Once upon a time, back when the Human Genome Project threatened to unravel the mystery of human nature - every aspect of individuality would be reduced to a SNIP - the Nature/Nurture debate seemed like the most hotly contested question in science. Are personality traits inherited or learned? To what extent can we rebel against our nature? How free are we?
Those questions now seem rather obsolete. They were rooted, after all, in a false dichotomy. Here is how I summarized this new understanding in my book:
What makes us human, and what makes each of us our own human, is not simply the genes we have buried in our base pairs, but how our cells, in dialogue with our environment, feedback onto our DNA, changing the way we read ourselves. Life is a dialectic. For example, the code sequence GTAAGT can either be translated as instructions for the amino acids valine and serine; or it can be read as a "spacer", a genetic pause that keeps other protein parts an appropriate distance from each other; or it can be read as a signal to cut the transcript. Our DNA is defined by its multiplicity of possible meanings; it is a code that requires context.

(SUPPLIED MATERIAL)
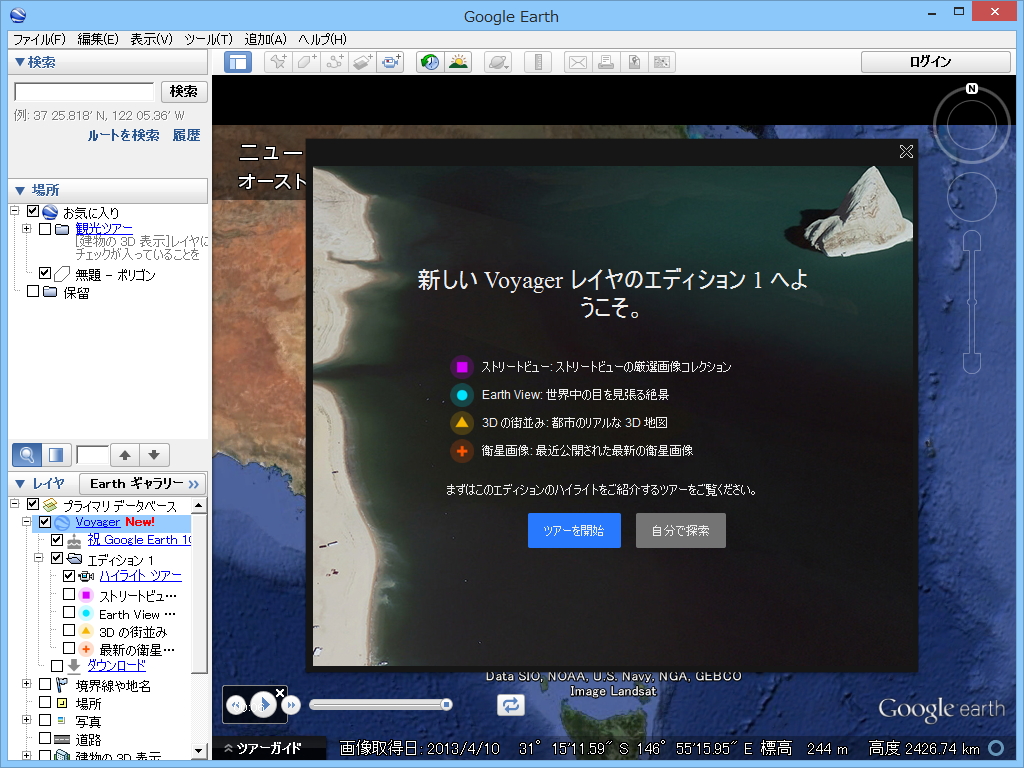Select the Add Polygon tool
Viewport: 1024px width, 768px height.
[x=306, y=62]
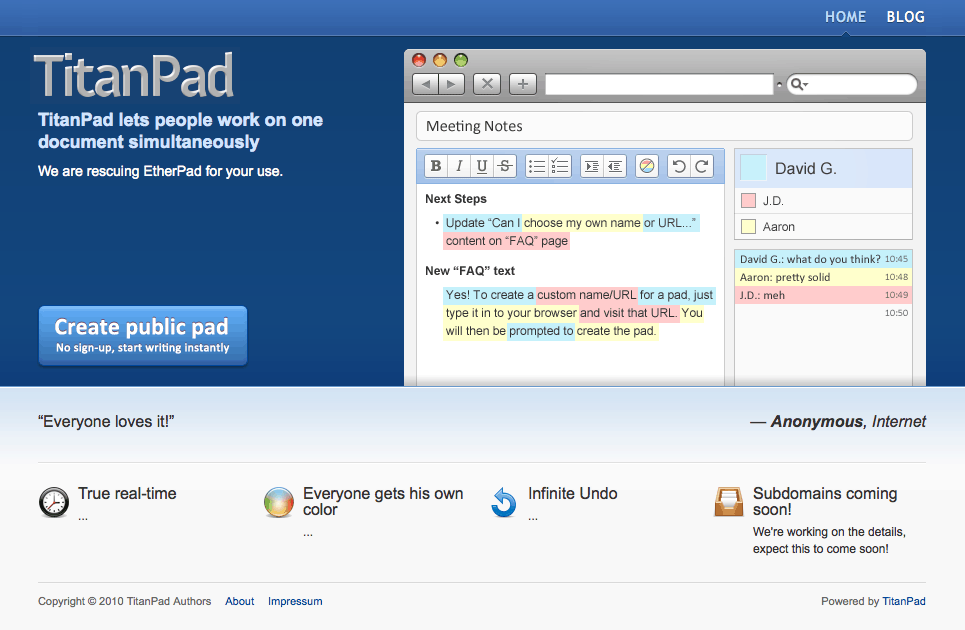Clear authorship colors with the striped circle icon
The width and height of the screenshot is (965, 630).
point(647,167)
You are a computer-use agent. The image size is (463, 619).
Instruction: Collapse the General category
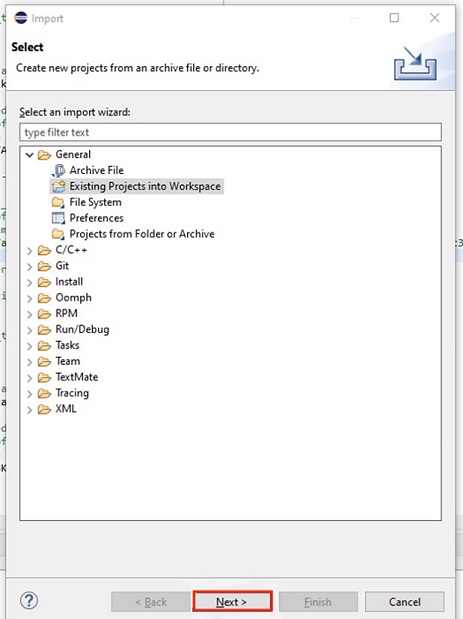(x=30, y=155)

(QUESTIONS ON THE MATERIAL)
**a.** Answer these questions about the passage on the Nature/Nurture debate, one line each:
(i) Which project once seemed ready to unravel the mystery of human nature?
(ii) What code sequence does the passage use as its example?
(iii) Which two amino acids can that sequence be translated as instructions for?
**b.** Decide whether each statement agrees with the passage on the Nature/Nurture debate, and quote the words that settle it:
(i) The Nature/Nurture questions now seem out of date.
(ii) DNA carries one fixed meaning.
(iii) Life is described as a dialectic.
**c.** Continue the passage on the Nature/Nurture debate from its last sentence.
You can set the lines aside; they aren't needed here.

(SOLVED PROBLEMS)
**a.**
(i) The Human Genome Project
(ii) GTAAGT
(iii) Valine and serine

**b.**
(i) Yes: "Those questions now seem rather obsolete."
(ii) No: "Our DNA is defined by its multiplicity of possible meanings"
(iii) Yes: "Life is a dialectic."

**c.**
That said, every once in a while you run across a story that reminds you just how powerful Nature really is. A few weeks ago, This American Life devoted its full hour to the powerful tale of two babies from the same Wisconsin town that were switched at birth. (It turns out that one of the mothers knew about the switch after a few weeks, but didn't say anything for more than forty years.) While the soap opera itself is riveting - how would you feel after learning that your mom isn't really your mom? - the show is also a testament to the disconcerting reach of genetics. It turns out that the two switched women closely resemble, both in appearance and temperament, their previously unknown biological families. While one family was fun-loving and playful, and gave birth to a daughter that would also grow up to be fun-loving and playful (even though she never knew these parents), the other family was extremely religious, and gave birth to a daughter who also grew up to extremely religious, even though she never knew that her biological father was an evangelical preacher. The list of parallels goes on and on. It's a rather spooky tale, and although it's certainly an extreme example of genetics at work, it's still a useful reminder that who we are is partially beyond our control.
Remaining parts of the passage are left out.